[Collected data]
# # # # #

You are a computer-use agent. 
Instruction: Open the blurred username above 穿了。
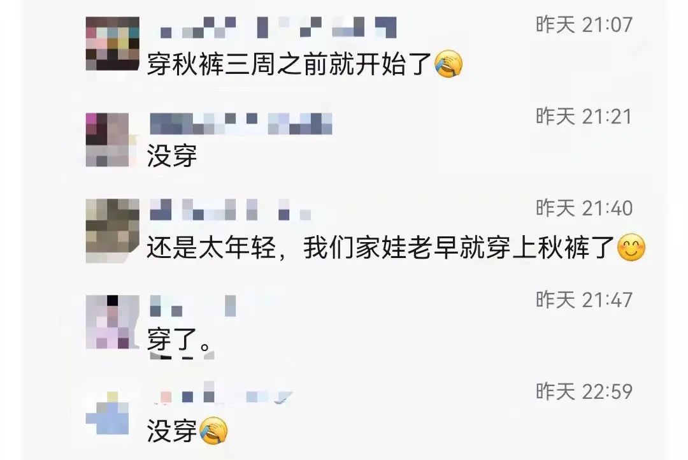(x=193, y=305)
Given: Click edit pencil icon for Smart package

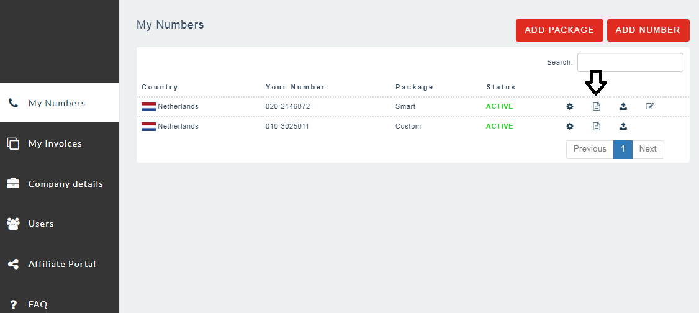Looking at the screenshot, I should pos(650,106).
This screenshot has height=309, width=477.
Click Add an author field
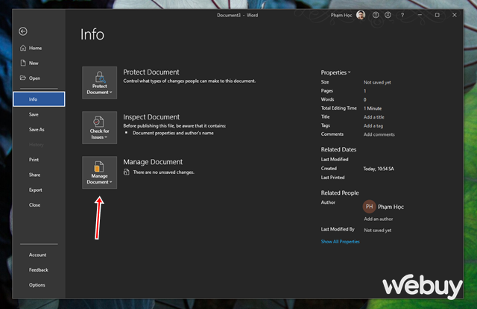coord(379,219)
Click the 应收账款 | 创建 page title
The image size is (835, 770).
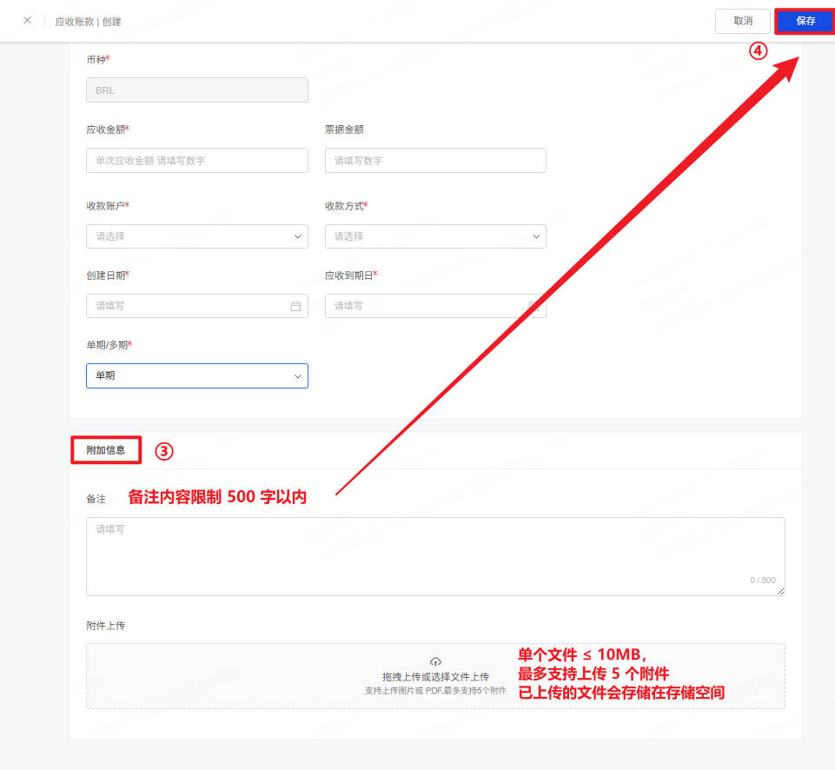pos(89,22)
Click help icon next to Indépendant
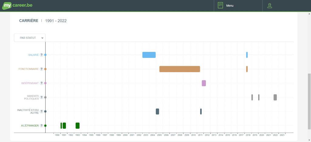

# # # # #

• _How to complete this task_: Give the entries back verbatim and omit the images.

• _Your solution_:
You are a computer-use agent. 
Instruction: Open the blurred username above 穿了。
(x=193, y=305)
Given: Click edit pencil icon for Smart package

Looking at the screenshot, I should pos(650,106).
This screenshot has height=309, width=477.
Click Add an author field
coord(379,219)
Click the 应收账款 | 创建 page title
The image size is (835, 770).
pos(89,22)
Click help icon next to Indépendant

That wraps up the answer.